The conditions that are
normally used for the Haber process must be filling up requisites. To be
specific, since the Haber process is an exothermic reaction, the temperature
should not be too high or too low, and the pressure should be high. For the
temperature, low temperature refers to give high yield of ammonia. However, the
problem is that the rate of reaction will decreased, which means it will take more
time to reach equilibrium, by lowering the temperature. According to the ‘ScienceAid’,
the temperature is 450ºC in order to reach equilibrium by increasing the rate.
In order to increase the rate, an iron catalyst is used, and it is used in small
pieces to maximize the efficiency. It is really hard to find place that satisfy
all of these conditions, and the possible yield is only about 15% in the world.
Furthermore, higher pressure is also needed. In other words, increasing the
pressure means increasing the number of particles per unit volume. As a result,
the equilibrium will reach as the pressure increases the rate. The possible
value of pressure is about 250 atm.

The Haber process was really
important technological discoveries, and it affects industries a lot. Especially,
the ammonia is often used in food production fertilizers, which have revolutionized
agriculture and led to huge increases in food production. Before this, the
availability of nitrogen was a limiting factor in food production. However,
after the world war one two, uses of ammonia stocks started to varied, and the
ammonia was able to produce synthetic nitrogen fertilizers. As the food
production is increased, the population has been increased. However, the
problem was that too much population led to starvation.

            As Fritz
Haber developed Haber process, he made a non-ethical decision. In the time
period of World War One, the German government asked Fritz Haber to develop
chemical weapons. Even though he refused at first time, but later he started to
research and develop the task of making chlorine gas as a weapon. The weapon
that Haber developed was deadly, because the chlorine gas blocks exchange of
oxygen in the blood. His decision of developing chemical weapons is
controversial, because his ethical implication of developing chemical weapons
actually killed a lot of people during the war.

* [Exercise requirements]
A - Reproduce part of the Haber process passage word for word. Begin at the words "Furthermore, higher pressure" and stop after the words "led to starvation.".
B - According to the Haber process passage, what is the possible value of pressure for the process?
C - Continue the Haber process passage from where it stops.
The records that come next are separate material and are not part of the Haber process passage.

* [Supplied material]
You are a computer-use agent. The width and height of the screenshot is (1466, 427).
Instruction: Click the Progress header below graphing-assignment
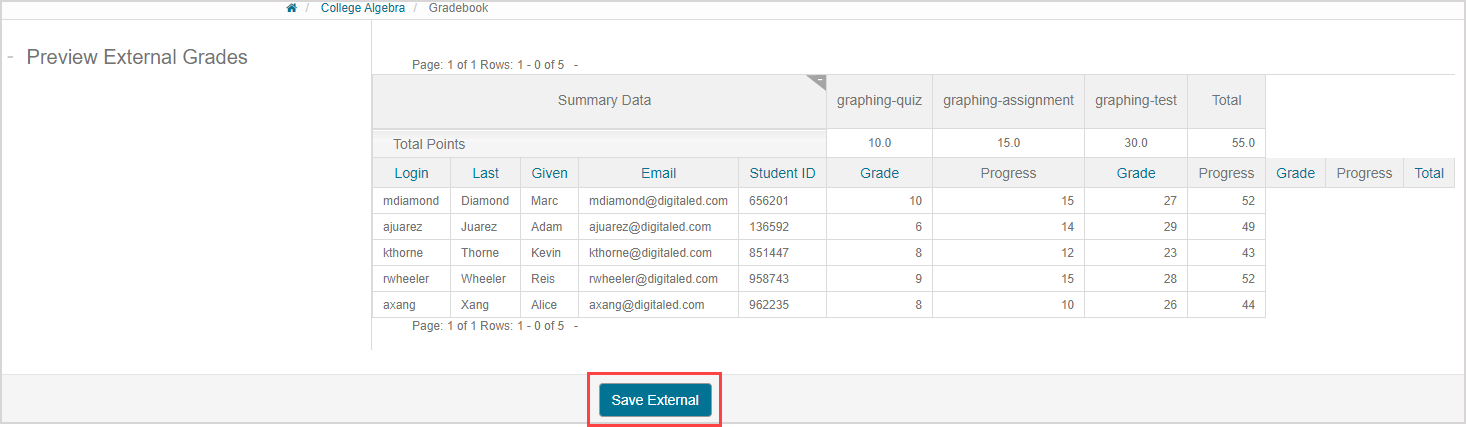1008,173
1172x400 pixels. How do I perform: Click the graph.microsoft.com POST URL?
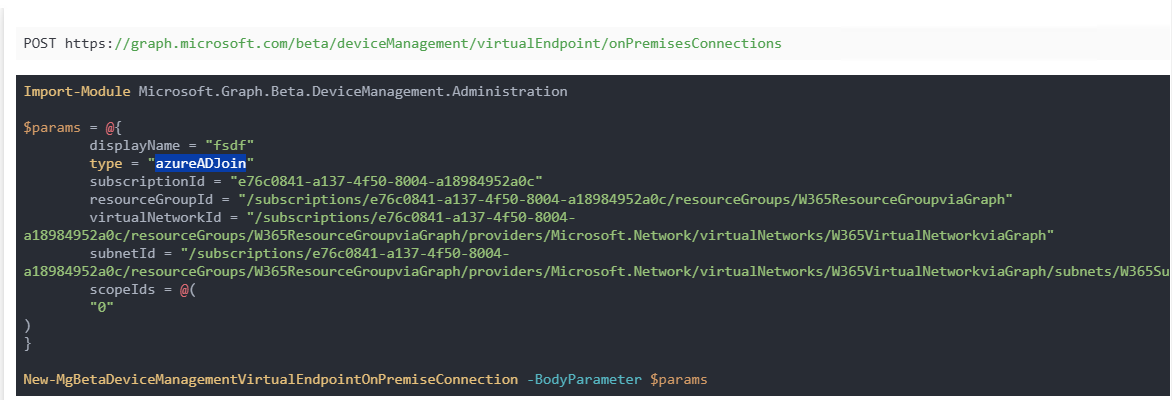pyautogui.click(x=423, y=43)
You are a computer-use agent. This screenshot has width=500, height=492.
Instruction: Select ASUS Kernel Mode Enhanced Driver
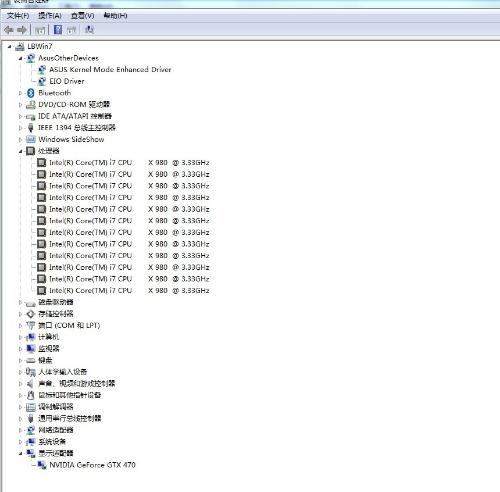[x=110, y=69]
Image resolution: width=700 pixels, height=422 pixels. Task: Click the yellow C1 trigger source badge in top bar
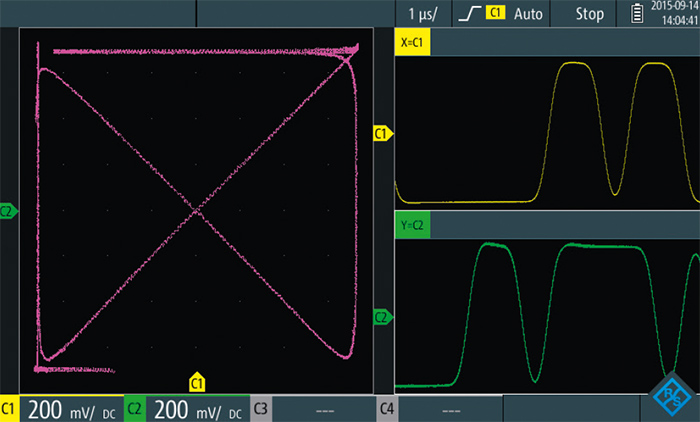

* [Responses per task]
A -
Furthermore, higher pressure is also needed. In other words, increasing the
pressure means increasing the number of particles per unit volume. As a result,
the equilibrium will reach as the pressure increases the rate. The possible
value of pressure is about 250 atm.

The Haber process was really
important technological discoveries, and it affects industries a lot. Especially,
the ammonia is often used in food production fertilizers, which have revolutionized
agriculture and led to huge increases in food production. Before this, the
availability of nitrogen was a limiting factor in food production. However,
after the world war one two, uses of ammonia stocks started to varied, and the
ammonia was able to produce synthetic nitrogen fertilizers. As the food
production is increased, the population has been increased. However, the
problem was that too much population led to starvation.

B - About 250 atm.

C -
            As the Haber process is considered as great technological
discoveries, Fritz Haber wined for the Nobel Prize for Chemistry in 1918. Even
though he made a great achievement, it was controversial. This is because Fritz
Haber started to develop raw materials for German war effort, and he came up with
an idea which is to release high toxic chlorine gas (chemical weapon) into
enemy trenches. Developing raw materials didn’t really matter, since scientists
in countries who involved in World War One all try to develop weapons. But the
problem is that he tried to develop Haber process regardless of life of people.
The Nobel Prize that he got was controversial, because the Nobel Prize committee
mentioned that “although he had contributed to the creation of chemical
weapons, his development of ammonia synthesis meant that he was a man who given
the ‘greatest benefit to mankind’.” Some people didn’t really agree with
committee, because science is not discrete from the society, and they think
scientific knowledge and application must consider ethical implications which are
related to social and environmental problems.

            Overall, I personally think that the development of Haber
process is a great achievement and it is really useful in various industries.
However, I think scientific investigation should not affect social and environmental
issues. Even though Haber process is helpful and Fritz Haber was able to obtain
Nobel Prize, scientists in these days or in the future should abstain this kind
of investigation, because it is considered as ethical implications.